The Fate of the “Great Eastern” & the Connection With Liverpool FC

In 1865 another attempt was made to connect the 2600 miles of cable between Valentia Island, County Kerry and Newfoundland, with the newly-returned Halpin as First Officer. Although this too proved unsuccessful due to machinery hitches, plans were immediately in place for another attempt the following year.  The Great Eastern was at last a wonderful success, but by the mid-1870s, purpose-designed cable-layers made her redundant. She ended her days in the Mersey as an advertising ship for Lewis’s department store. In November 1888 her assets were auctioned off. The Great Eastern had no less than seven masts, each called after a day of the week, and the owners of Everton FC, who were then the owners of Anfield, purchased mast 4 ‘Thursday’. It was brought to Anfield to take its place behind what is now globally known as the Kop. Liverpool FC was formed in 1892 and the original occupants moved across Stanley Park to Goodison, leaving the mast behind – too late to come looking for it now!The Great Eastern was brought to New Ferry where she was dismantled.  It took 18 months and during the course of this a skeleton was found in the hull.  Sting of the pop band Police composed a song ‘’Ballad of the Great Eastern’’

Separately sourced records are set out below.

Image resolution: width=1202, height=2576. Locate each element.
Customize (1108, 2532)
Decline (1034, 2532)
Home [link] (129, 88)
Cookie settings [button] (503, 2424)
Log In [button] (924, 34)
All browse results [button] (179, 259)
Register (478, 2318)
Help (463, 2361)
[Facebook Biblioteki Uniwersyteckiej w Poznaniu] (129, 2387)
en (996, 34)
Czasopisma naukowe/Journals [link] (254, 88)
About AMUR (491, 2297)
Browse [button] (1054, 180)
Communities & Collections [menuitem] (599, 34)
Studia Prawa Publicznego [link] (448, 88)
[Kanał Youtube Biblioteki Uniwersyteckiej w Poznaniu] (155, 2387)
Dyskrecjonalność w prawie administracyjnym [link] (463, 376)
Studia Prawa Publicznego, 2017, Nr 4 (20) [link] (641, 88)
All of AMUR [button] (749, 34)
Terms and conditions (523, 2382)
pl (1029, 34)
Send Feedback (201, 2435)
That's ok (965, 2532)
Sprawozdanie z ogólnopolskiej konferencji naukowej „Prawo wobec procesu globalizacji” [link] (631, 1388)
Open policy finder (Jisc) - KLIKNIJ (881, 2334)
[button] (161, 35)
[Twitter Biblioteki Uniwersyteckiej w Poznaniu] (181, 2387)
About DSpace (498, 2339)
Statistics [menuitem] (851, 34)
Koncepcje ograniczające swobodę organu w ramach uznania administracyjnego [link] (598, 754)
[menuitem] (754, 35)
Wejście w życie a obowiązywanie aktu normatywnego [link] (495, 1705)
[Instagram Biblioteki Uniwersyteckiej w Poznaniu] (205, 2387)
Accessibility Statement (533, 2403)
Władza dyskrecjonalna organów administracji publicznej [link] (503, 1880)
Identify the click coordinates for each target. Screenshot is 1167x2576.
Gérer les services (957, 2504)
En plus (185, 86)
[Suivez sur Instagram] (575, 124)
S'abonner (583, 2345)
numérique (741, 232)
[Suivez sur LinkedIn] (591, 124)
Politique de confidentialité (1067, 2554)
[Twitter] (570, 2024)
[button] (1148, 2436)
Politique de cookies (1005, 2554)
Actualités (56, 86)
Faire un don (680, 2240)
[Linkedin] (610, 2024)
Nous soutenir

Liverpool FC are looking at the possibility of remembering this piece of history. As the many Liverpool fans from Ireland file past this flag pole on match day they can now associate it with one of Ireland’s great seafarers, while Liverpool FC can proudly say we have a rare piece of history, a tribute to the greatest engineer Britain has ever known – Isambard Kingdom Brunel, architect of the SS Great Eastern.  Life has a way of throwing up coincidences, and Halpin and Brunel have another tenuous connection. It was Brunel who designed the trickiest part of the railway line which linked Halpin’s native Wicklow with the city of Dublin.